L'errore da non fare
L'errore più comune è non aspettare abbastanza il reidratamento dei porcini secchi e usare un'acqua troppo fredda. Se non si lasciano ammollo a sufficienza e non si usa acqua tiepida, rimangono gommosi e il loro sapore non si sprigiona nel liquido. Un altro sbaglio frequente è buttare via l'acqua di ammollo: contiene minerali e aroma che vanno direttamente nel brodo. Infine, non aggiungere patate a cottura iniziata: devono cuocere insieme al liquido affinché si dissolvano parzialmente e addensino il brodo naturalmente, senza bisogno di amido aggiunto.
I nostri consigli
- La minestra si conserva in frigorifero in un contenitore ermetico fino a 4 giorni.
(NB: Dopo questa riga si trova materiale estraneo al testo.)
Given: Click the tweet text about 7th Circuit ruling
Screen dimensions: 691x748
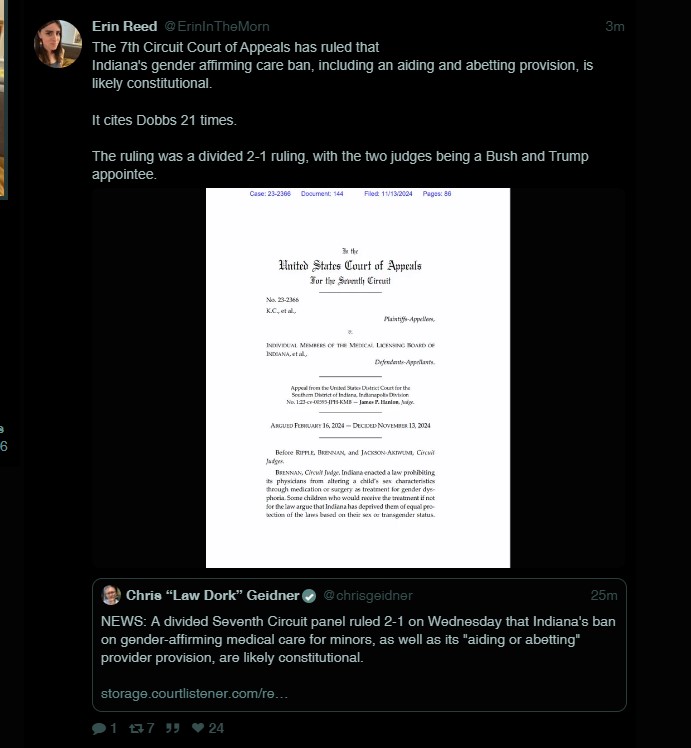Looking at the screenshot, I should click(342, 111).
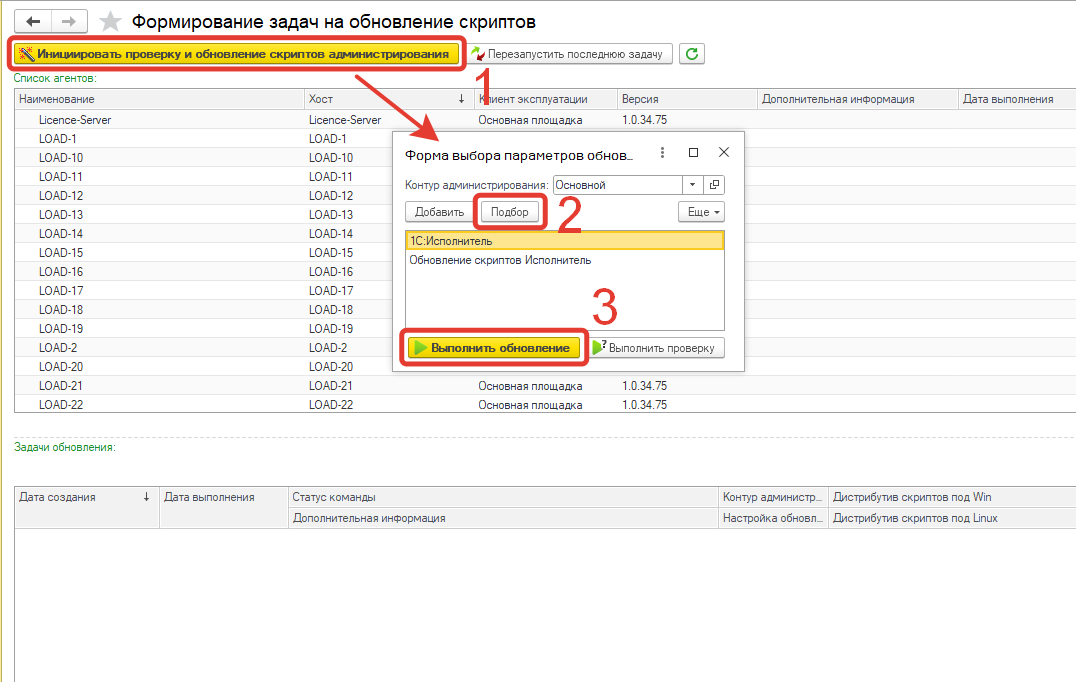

Puoi congelarla fino a 3 mesi. Quando la riscaldi, aggiungi un goccio di brodo tiepido per reintegrare l'evaporazione.
- Se i porcini secchi che usi sono di qualità molto profumata, riduci la quantità a 20 g per evitare che il sapore diventi preponderante e schiaccianti. Assaggia sempre prima.
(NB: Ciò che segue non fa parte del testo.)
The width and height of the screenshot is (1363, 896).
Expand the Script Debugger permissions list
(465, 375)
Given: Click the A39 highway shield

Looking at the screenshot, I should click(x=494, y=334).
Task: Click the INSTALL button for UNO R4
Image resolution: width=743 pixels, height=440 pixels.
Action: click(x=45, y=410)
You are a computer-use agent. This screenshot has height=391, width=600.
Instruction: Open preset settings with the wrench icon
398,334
- Alcuni sostituiscono le patate con riso integrale o orzo perlato: aggiungi in fase di brodo e cuoci 35-40 minuti. Il risultato è un minestrone ancora più nutriente e che sazia più a lungo.
- Una manciata di cavolo nero ripassato o spinaci freschi aggiunti negli ultimi 5 minuti arricchisce il piatto di ferro e cambia la nota finale verso il delicato amarognolo.
Quando prepararla
La minestra di funghi porcini trova il suo momento migliore a partire da settembre fino a marzo, quando il clima è freddo e il caldo di una ciotola è gradito. Se usi funghi porcini freschi reperibili tra agosto e novembre al mercato, potrai dimezzare il tempo di cottura a 20 minuti totali. La ricetta si presta bene anche a cene in famiglia durante i mesi autunnali e invernali, quando il corpo richiede piatti caldi e nutrienti.
Domande frequenti
- Posso usare funghi porcini freschi invece che secchi? Sì, usa circa 250 g di porcini freschi puliti e tagliati a pezzi. Riduci i tempi di cottura a 20-25 minuti totali e salta la fase di ammollo. L'acqua di ammollo non ti servirà.
- Il brodo di verdure o di carne è meglio? Entrambi vanno bene. Il brodo di verdure mantiene il sapore del fungo più pulito e delicato, quello di carne lo complica con note più ricche e abbrustolite. Scegli secondo il tuo gusto.
- Come pulisco i funghi porcini secchi prima di usarli? Non vanno lavati. Passa con una spazzola morbida asciutta su ogni pezzo per togliere eventuali frammenti di terra, poi procedi con l'ammollo.
- Se il brodo diventa troppo denso, cosa faccio? Aggiungi brodo tiepido o acqua calda poco per volta fino a raggiungere la consistenza desiderata. Non deve mai diventare un purè.